ACT News

Kambah woman performs CPR to save partner suffering a heart attack

Moments after Robert Brice's heart stopped and he tumbled from a horse's back, he heard his partner's voice repeat over and over: "Don't give up now, keep fighting."

Judi Lopez and Mr Brice were riding their horses, Precision and Charlie, close to their Kambah home when he went into cardiac arrest and stopped breathing on December 26 last year.

Robert Brice and his partner Judi Lopez, with horses Charlie and Precision, at Kambah.
Robert Brice and his partner Judi Lopez, with horses Charlie and Precision, at Kambah. Photo: Jay Cronan

Ms Lopez had turned away for a moment and when she looked back she noticed Mr Brice had slumped over in his saddle. 

"The next minute he was hanging half-off, so I cantered over and by the time I arrived he had dropped on the ground."

She jumped off her horse and tried to rouse him, but he did not respond.

Ms Lopez phoned triple-0 and the woman on the end of the line told her to start cardio-pulmonary resuscitation.


"All I remember is throwing the phone and starting the compressions. There was no response and I started thinking I'd left it all too late. 

"I started talking to him and telling him to fight and to hang in there and there was help on the way.

"There was a breath then, and that was how I knew he was still alive.

"But there was still no response, his lips were blue and his eyes ... there was still nothing. I knew it was still really bad so I was relieved when the ambulance got there."

Paramedics arrived two minutes later and treated Mr Brice at the scene before they took him to hospital. His next memory was of waking up there before he was discharged   several days later.

Ms Lopez had kept her first aid training up-to-date through her work and the pair has urged people  to learn CPR. 

"I'm just so glad I knew what to do ... it's just one of those things I think everybody should know what to do," she said.

Mr Brice said many people didn't take first aid seriously, but his partner's knowledge and composure had saved his life.

"Had I not been with Judi and her calm way of dealing with it, I wouldn't be here.

Intensive care paramedic John Killeen, who was the first to treat Mr Brice, said early chest compressions could make "an enormous difference" to a patient's chance of survival. 

Mr Brice will have heart valve replacement surgery next week and plans to spend more time with his family.
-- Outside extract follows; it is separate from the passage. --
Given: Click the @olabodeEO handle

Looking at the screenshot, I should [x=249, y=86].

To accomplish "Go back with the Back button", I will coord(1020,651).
"I've got a second chance, thanks to [paramedics] and Judi knowing CPR."

ACT Emergency Services Minister Joy Burch encouraged Canberrans to keep their knowledge of first aid practises up to date.

"I also encourage workplaces, shopping centres and other venues to have a defibrillator installed that will assist in performing any pre-hospital treatment prior to ambulance arrival at the scene."